Re: [PATCH 1/5] dmaengine: Store module owner in dma_device struct

From: Dave Jiang
Date: Fri Nov 22 2019 - 16:45:18 EST




On 11/22/19 2:01 PM, Dan Williams wrote:
On Fri, Nov 22, 2019 at 12:56 PM Logan Gunthorpe <logang@xxxxxxxxxxxx> wrote:



On 2019-11-22 1:50 p.m., Dan Williams wrote:
On Fri, Nov 22, 2019 at 8:53 AM Dave Jiang <dave.jiang@xxxxxxxxx> wrote:



On 11/21/19 10:20 PM, Vinod Koul wrote:
On 14-11-19, 10:03, Logan Gunthorpe wrote:


On 2019-11-13 9:55 p.m., Vinod Koul wrote:
But that's the problem. We can't expect our users to be "nice" and not
unbind when the driver is in use. Killing the kernel if the user
unexpectedly unbinds is not acceptable.

And that is why we review the code and ensure this does not happen and
behaviour is as expected

Yes, but the current code can kill the kernel when the driver is unbound.

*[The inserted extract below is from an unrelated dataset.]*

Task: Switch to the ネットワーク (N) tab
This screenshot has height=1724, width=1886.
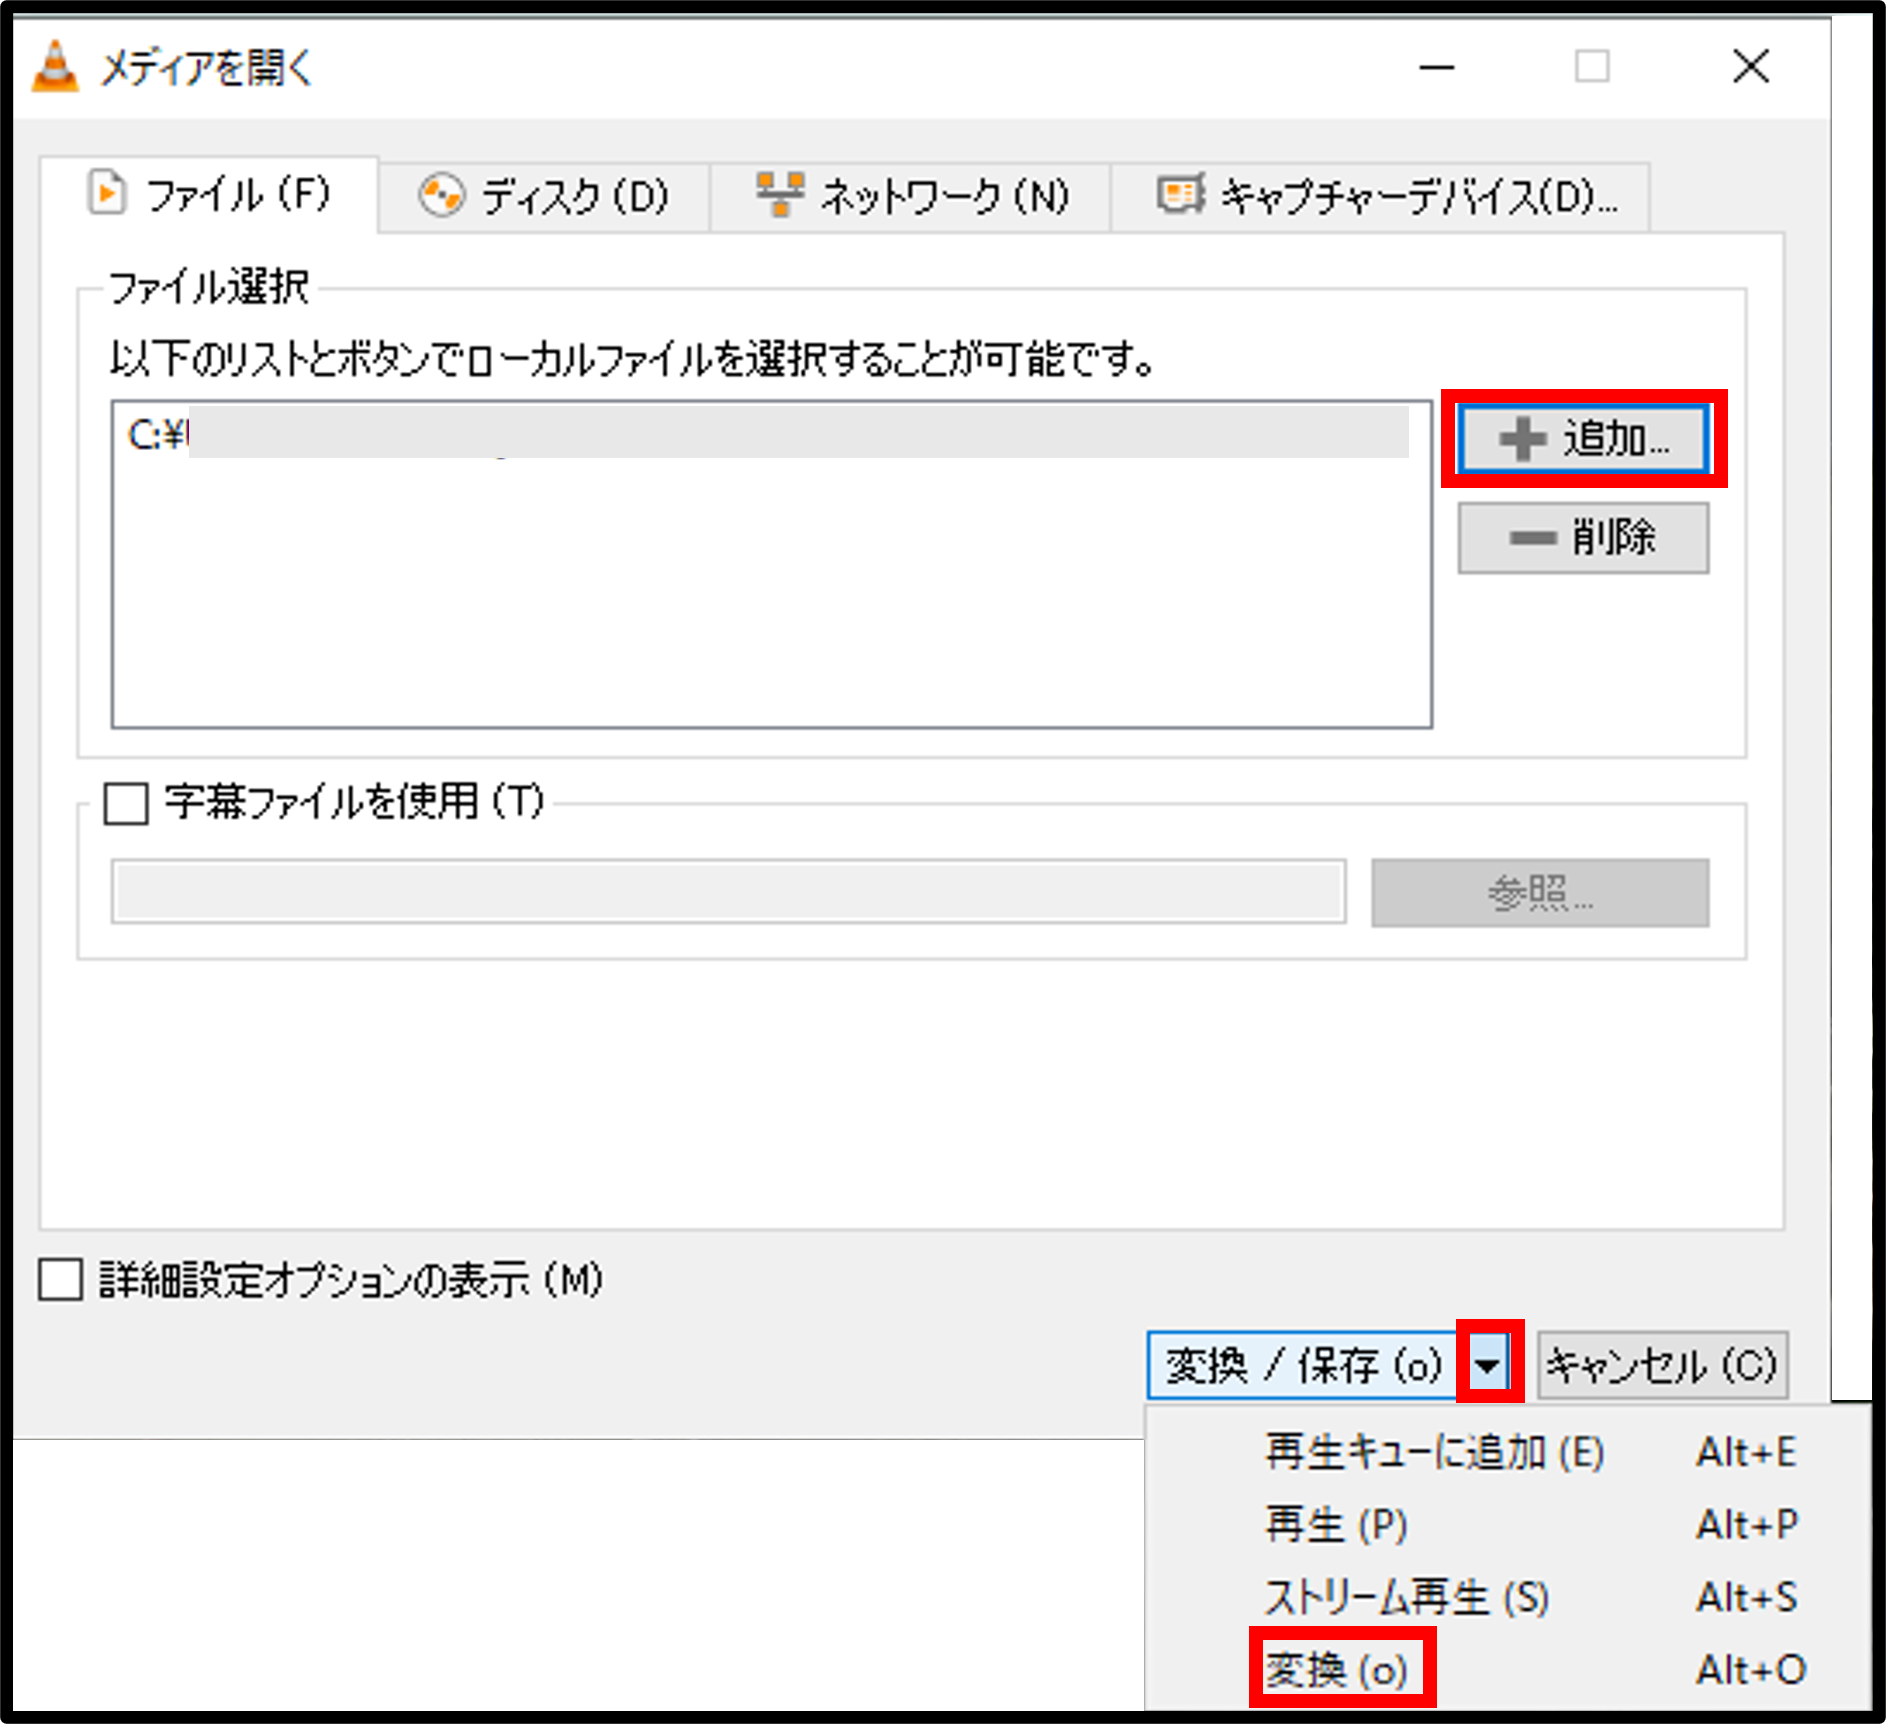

I suspect this is less of an issue for most devices as they wouldn't
normally be unbound while in use (for example there's really no reason
to ever unbind IOAT seeing it's built into the system). Though, the fact
is, the user could unbind these devices at anytime and we don't want to
panic if they do.

There are many drivers which do modules so yes I am expecting unbind and
even a bind following that to work

Except they will panic if they unbind while in use, so that's a
questionable definition of "work".

dmaengine core has module reference so while they are being used they
won't be removed (unless I complete misread the driver core behaviour)

Yes, as I mentioned in my other email, holding a module reference does
not prevent the driver from being unbound. Any driver can be unbound by
the user at any time without the module being removed.

That sounds okay then.

I'm actually glad Logan is putting some work in addressing this. I also
ran into the same issue as well dealing with unbinds on my new driver.

This was an original mistake of the dmaengine implementation that
Vinod inherited. Module pinning is distinct from preventing device
unbind which ultimately can't be prevented. Longer term I think we
need to audit dmaengine consumers to make sure they are prepared for
the driver to be removed similar to how other request based drivers
can gracefully return an error status when the device goes away rather
than crashing.

Yes, but that will be a big project because there are a lot of drivers.

Oh yes, in fact I think it's something that can only reasonably be
considered for new consumers.

But I think the dmaengine common code needs to support removal properly,
which essentially means changing how all the drivers allocate and free
their structures, among other things.

The one saving grace is that most of the drivers are for SOCs which
can't be physically removed and there's really no use-case for the user
to call unbind.

Yes, the SOC case is not so much my concern as the generic offload use
cases, especially if those offloads are in a similar hotplug domain as
a cpu.


It becomes a bigger issue when "channels" can be reconfigured and can come and go in a hot plug fashion.